This play also features a unique induction feature I haven’t encountered in the bard’s others. Preceding the formal opening act is a mini two-scene play that not only manages to already accommodate the identity-transformation device abundant in the ensuing performance, but, if you ask me, could easily comprise an independent work.

In the mini play, a visiting troupe of actors comes to stage the main feature I’ll briefly address. Midsummer Night’s Dream also yields to the technique of a play within a play featuring a troupe of performers, although there the plots are more interwoven.

The theme of Taming of the Shrew: the challenging of the concept of a woman’s obedient role in marital society.
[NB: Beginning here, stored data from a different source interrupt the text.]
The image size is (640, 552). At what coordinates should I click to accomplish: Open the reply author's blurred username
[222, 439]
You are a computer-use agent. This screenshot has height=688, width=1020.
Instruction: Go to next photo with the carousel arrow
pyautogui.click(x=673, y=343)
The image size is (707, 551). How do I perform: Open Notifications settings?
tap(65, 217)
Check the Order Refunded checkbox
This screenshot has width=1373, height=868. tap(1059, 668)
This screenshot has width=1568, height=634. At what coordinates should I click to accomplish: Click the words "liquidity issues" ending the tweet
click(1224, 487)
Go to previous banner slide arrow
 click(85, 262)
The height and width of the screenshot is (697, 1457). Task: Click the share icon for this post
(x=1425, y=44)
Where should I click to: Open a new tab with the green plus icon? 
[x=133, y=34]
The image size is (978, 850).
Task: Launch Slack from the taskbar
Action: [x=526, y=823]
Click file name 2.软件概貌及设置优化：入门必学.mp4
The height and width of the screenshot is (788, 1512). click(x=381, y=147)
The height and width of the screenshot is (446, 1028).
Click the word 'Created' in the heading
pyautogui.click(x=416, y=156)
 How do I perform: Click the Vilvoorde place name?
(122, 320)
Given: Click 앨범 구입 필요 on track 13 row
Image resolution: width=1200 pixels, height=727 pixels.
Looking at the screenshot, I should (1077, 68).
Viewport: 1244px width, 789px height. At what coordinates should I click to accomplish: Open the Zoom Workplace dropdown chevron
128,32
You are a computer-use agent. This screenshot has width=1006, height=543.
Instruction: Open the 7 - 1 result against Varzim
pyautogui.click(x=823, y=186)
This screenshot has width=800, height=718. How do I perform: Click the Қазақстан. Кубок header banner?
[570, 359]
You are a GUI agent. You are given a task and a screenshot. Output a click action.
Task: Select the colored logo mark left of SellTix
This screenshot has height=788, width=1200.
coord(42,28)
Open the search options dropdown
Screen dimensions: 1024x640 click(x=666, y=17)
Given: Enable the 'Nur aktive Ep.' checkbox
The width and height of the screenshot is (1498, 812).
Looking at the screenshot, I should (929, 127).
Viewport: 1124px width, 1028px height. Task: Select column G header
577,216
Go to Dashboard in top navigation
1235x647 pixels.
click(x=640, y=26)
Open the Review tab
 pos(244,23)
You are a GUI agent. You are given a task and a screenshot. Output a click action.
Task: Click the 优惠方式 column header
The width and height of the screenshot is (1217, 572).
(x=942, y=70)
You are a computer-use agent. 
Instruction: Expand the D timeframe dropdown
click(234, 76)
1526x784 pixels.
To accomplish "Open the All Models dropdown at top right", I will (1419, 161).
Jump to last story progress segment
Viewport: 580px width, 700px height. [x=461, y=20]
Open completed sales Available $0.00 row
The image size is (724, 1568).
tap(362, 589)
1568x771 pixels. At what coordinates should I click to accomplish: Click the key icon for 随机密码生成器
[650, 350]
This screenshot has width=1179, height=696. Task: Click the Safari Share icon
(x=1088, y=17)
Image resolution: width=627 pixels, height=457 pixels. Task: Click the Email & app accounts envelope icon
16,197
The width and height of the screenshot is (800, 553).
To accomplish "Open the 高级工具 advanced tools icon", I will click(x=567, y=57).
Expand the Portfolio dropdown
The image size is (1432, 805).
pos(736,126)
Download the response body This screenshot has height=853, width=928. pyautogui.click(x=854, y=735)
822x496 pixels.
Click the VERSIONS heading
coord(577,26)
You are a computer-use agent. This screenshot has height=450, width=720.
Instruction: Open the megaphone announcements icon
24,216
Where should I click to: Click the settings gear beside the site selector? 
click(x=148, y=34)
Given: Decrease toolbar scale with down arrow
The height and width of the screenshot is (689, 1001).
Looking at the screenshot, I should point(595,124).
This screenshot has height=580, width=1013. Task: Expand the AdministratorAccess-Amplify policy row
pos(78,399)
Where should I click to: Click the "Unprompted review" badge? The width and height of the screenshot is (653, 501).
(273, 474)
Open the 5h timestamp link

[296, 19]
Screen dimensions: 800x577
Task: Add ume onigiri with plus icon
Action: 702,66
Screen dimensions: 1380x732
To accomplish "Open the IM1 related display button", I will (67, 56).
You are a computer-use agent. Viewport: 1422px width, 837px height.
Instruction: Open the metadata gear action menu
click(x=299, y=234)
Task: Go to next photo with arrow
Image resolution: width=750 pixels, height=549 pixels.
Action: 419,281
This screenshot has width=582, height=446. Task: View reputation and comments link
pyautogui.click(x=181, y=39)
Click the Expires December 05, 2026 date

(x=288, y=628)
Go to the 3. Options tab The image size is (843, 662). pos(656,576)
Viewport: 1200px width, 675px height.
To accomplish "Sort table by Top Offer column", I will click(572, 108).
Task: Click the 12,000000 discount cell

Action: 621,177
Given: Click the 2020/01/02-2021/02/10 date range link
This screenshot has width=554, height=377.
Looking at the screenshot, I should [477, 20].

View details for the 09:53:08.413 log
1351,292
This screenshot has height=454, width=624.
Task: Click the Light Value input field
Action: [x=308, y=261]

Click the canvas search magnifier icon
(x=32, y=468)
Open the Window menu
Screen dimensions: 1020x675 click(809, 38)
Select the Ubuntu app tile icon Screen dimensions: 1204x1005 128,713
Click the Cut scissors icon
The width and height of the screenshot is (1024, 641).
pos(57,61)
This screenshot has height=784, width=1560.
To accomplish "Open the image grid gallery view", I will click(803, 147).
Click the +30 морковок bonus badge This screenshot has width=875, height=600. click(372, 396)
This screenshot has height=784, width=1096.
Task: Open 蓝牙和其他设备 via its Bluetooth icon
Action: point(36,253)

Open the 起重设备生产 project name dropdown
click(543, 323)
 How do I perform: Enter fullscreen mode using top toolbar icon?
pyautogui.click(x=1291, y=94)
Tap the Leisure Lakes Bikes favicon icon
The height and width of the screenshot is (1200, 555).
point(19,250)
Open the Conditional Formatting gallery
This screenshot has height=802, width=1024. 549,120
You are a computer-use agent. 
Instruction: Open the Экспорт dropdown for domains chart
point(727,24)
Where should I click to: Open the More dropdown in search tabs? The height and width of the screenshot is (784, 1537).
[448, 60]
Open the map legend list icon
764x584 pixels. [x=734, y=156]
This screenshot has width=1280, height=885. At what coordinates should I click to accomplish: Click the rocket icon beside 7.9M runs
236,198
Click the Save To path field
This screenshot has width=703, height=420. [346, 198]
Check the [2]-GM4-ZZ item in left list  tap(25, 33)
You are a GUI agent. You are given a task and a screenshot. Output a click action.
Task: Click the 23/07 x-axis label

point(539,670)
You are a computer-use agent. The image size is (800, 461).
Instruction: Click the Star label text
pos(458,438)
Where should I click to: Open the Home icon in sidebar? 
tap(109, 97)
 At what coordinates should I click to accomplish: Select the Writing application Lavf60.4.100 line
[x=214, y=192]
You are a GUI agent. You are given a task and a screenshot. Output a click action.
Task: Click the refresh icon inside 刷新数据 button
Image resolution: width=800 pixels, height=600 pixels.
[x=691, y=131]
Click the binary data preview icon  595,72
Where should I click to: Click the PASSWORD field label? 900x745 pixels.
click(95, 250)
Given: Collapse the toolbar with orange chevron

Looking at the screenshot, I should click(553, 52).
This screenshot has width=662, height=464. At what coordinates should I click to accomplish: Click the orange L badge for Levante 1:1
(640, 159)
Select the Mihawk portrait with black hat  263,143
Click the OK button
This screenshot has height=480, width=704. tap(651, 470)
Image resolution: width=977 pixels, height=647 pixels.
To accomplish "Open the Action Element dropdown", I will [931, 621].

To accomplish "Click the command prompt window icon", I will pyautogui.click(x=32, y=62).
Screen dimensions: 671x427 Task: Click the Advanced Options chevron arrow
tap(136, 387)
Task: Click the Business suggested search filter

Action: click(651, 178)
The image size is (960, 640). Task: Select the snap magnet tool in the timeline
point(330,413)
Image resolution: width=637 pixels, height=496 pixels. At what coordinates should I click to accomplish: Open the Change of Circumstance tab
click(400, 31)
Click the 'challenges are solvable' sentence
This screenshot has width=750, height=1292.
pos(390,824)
A woman that didn’t openly conform to her societal role as a wife, a daughter, or a bacheloress, was often considered a ‘shrew’. A societal outcast. That is to say, rebellious or feminist types fit the role wonderfully.

Based on background research, the punishments for such misbehaving women were rarely fatal, but often demeaning and subject to severe emotional as well as even moderate physical abuse. It was not unheard of and even understandable for husbands to abuse their shrewish wives; to ‘tame the shrew’.

Contrary to modern society, the taming device was viewed not as torture or abuse, but an expected measure, almost essential in rendering the woman ‘appropriate’.

I researched some foreign translations of the title, already skeptical that such a peculiar and colloquial understanding as ‘taming of a shrew’ could produce a deserving translation. As often the case, I came upon the following abominable varieties: ‘Укроще́ние стропти́вой’ in Russian, ‘La fierecilla domada’/‘La doma de la bravía’ in Spanish, ‘A Megera Domada’ in Brazilian Portuguese.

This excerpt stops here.